Underlining the Bugs

I had a magical Haskell experience today, and want to share the story.

My current big programming project is cornelis — a vim plugin for interacting with Agda. The Agda compiler is really good at doing interactive programming, but until cornelis, all of this functionality has been locked away, only to be used by blessed emacs developers.

Tooling for (neo)vim has gotten really good since I last looked at it, and these days you can write plugins in a language of your choice. For anyone lucky enough to not appreciate how lovely this is, vimscript’s comparison operator checks a global flag to see if it should be case-sensitive or not. From that perspective, it’s truly a testament that anyone has managed to write anything for vim.

The Haskell library for talking to (neo)vim is particularly excellent, and I would strongly recommend it if you’re thinking about writing a vim plugin.

So anyway, the Agda compiler has this cool mode where you can send it queries about your code, and it gives back answers in JSON. For example, you might ask “what type does this thing have?” or “please case split this for me” and Agda will give you back answers. A plugin like cornelis or agda-mode (for emacs) can turn Agda’s responses into a lovely editing environment, where the computer does most of the work of programming for you.
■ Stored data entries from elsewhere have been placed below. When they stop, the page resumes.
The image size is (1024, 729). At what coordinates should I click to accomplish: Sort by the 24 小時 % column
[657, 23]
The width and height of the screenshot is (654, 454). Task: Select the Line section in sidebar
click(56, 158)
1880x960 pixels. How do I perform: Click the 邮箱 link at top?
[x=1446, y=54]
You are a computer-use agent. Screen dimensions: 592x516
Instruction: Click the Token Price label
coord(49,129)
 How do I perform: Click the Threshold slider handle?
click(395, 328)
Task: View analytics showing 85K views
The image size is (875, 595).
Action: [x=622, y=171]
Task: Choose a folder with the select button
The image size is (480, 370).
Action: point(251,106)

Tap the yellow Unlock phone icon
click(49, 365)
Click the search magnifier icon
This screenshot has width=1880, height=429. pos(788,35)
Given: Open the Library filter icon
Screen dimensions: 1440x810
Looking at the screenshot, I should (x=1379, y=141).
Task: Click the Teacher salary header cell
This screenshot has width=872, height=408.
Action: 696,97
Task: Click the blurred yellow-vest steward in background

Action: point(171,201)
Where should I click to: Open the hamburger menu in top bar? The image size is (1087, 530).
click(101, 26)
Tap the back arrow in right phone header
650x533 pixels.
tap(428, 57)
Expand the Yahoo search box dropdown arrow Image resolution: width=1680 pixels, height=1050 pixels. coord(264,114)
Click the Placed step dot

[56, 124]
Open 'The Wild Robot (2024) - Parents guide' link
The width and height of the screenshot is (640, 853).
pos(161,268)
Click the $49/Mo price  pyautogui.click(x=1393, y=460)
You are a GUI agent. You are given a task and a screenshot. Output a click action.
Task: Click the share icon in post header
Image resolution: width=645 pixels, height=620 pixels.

Agda doesn’t actually make any changes for you, it just says things like “replace from characters 5 to 10 on line 17 with foo.” This is nice for editor integration, since Agda doesn’t assume anything about your editing environment.

Rather interestingly, Agda even does its syntax highlighting like this. You ask the compiler what colors things should have, and it responds. Editor plugins just need to attach that information to the buffer, and you never need to write another janky regex.

One of the first things I implemented in cornelis was this syntax highlighting. My first attempt looked something like this:

Syntax Highlighting

It’s… almost right. But those deep yellows should extend to the end of each line! However, notice that each of the light yellows on the left of the :s are right. So whatever’s going wrong here is getting reset every line.

Looking closely at the subscript 1 on f gives us a clue what’s going wrong — unicode characters are throwing off the highlighting ranges! Some swearing and digging into the vim documentation shows that vim expects its highlighting ranges to be byte-indexed for some insane reason. Agda uses a lot of unicode, and (rightly) reports locations by their character-index, not their byte-index.

The solution was to get the text being highlighted, and count its actual bytes in order to fix the numbers being sent to vim. Annoying, but workable. I left a comment and went on with my day.

The next day, I was working on another feature, which is essentially interacting with typed-holes. The idea is you move your cursor over the hole, and then ask Agda to do something with it. But, sometimes, Agda would yell at me and say there was no hole there! Sure enough, that sometimes was when there was a unicode character earlier on the line. Same bug, same fix.

Then the day after that, another bug caused by this unicode length stuff. OK, three strikes and you’re out. It was time to fix this bug once and for all. Fundamentally, the issue is that Agda-offsets don’t agree with Vim-offsets, which sounds like a type error to me. It seemed hard to patch the vim API, but I controlled all of the Agda-serialization stuff, so I made a patch:

+ data OffsetType = Line | File
+
+ newtype Offset (a :: OffsetType) = Offset Int32
+   deriving stock Data
+   deriving newtype (Eq, Ord, Show, Read, FromJSON)
+
+ type BufferOffset = Offset 'File
+ type LineOffset = Offset 'Line

  data Position' a = Pn
    { srcFile :: !a
-   , posPos  :: !Int32
+   , posPos  :: !BufferOffset
    , posLine :: !Int32
-   , posCol  :: !Int32
+   , posCol  :: !LineOffset
    }

and then changed the types of the bug-fixing functions:

- toBytes :: Text -> Int -> Int
+ toBytes :: Text -> Offset a -> Int
- fromBytes :: Text -> Int -> Int
+ fromBytes :: Text -> Int -> Offset a

After doing some plumbing to change all the function types to refer to BufferOffset and LineOffset rather than Int, I was left with a few type errors in the program: corresponding exactly with the bug I had set out to fix, and two others I didn’t know about!

Underlined Bugs

Let me restate that. The computer underlined the bugs in my program. It found bugs in code I’d already written.

If this isn’t one of the best arguments for static typing, I can’t imagine what would be.